L’IPOTESI – Van Bommel. E’ un’ipotesi di mercato, una possibilità da verificare prossimamente, un’opzione legata pure agli sviluppi della sua vicenda. L’olandese è in attesa, aspetta una risposta dal Bayern Monaco in merito alla richiesta di rinnovo biennale. Karl-Heinz Rumenigge, il presidente dei bavaresi, ieri ha mostrato ottimismo in merito alla permanenza di Van Bommel e dell’argentino Demichelis: «Non è ancora stato firmato nulla per il momento, però verbalmente siamo in sintonia, al Bayern valgono le parole… » , ha dichiarato alla Bild, ma le firme non si sono viste. Van Bommel aveva espresso il desiderio di chiudere la carriera al Psv Eindhoven per tornare in Olanda; l’idea di giocare in Italia lo intriga. Hanno bussato alla porta della Lazio e la società avrebbe preso in considerazione il caso.

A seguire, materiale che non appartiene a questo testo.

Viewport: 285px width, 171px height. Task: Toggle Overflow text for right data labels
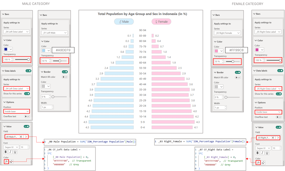pyautogui.click(x=279, y=117)
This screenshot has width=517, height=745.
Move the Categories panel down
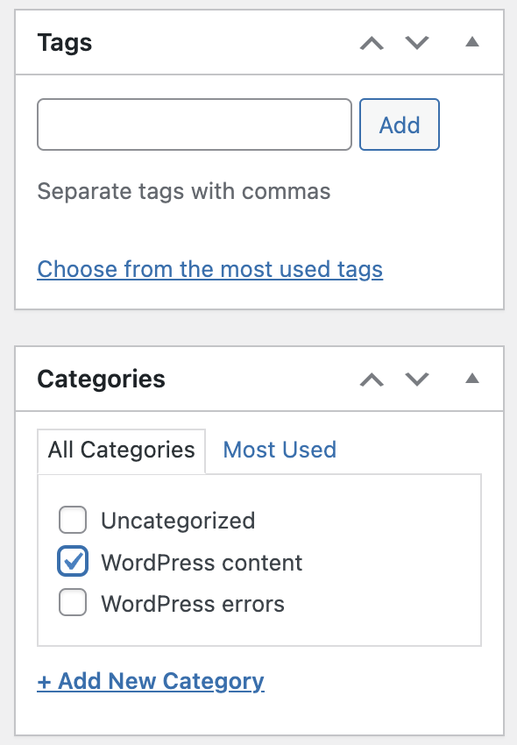[x=417, y=380]
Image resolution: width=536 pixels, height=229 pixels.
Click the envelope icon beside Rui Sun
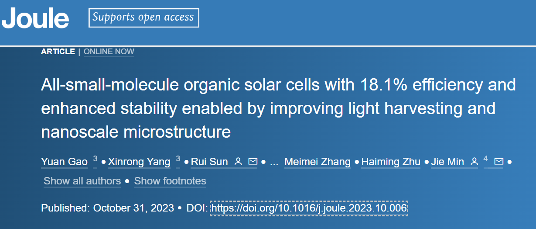(253, 162)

AFELLAY – Il mercato è sempre in fermento, vive sottotraccia. Tra le indiscrezioni c’è pure questa: è un attaccante, è una seconda punta classe ’86, la Fiorentina l’aveva puntato come sostituto di Mutu (quando il romeno sembrò ad un passo dalla Roma). Piace all’Inter di Mourinho. Si chiama Ibrahim Afellay, gioca nel Psv che consacrò Van Bommel. Lui ha un contratto fino al 2011 ed una clausola di rescissione fissata a 11 milioni di euro (vale solo per i trasferimenti all’estero). E’ uno dei talenti olandese più seguiti, è nel giro della nazionale di Van Basten. E’ gestito da Rob e Karel Jansen della scuderia Sport Promotion, la stessa di Van Bommel. Solo un caso?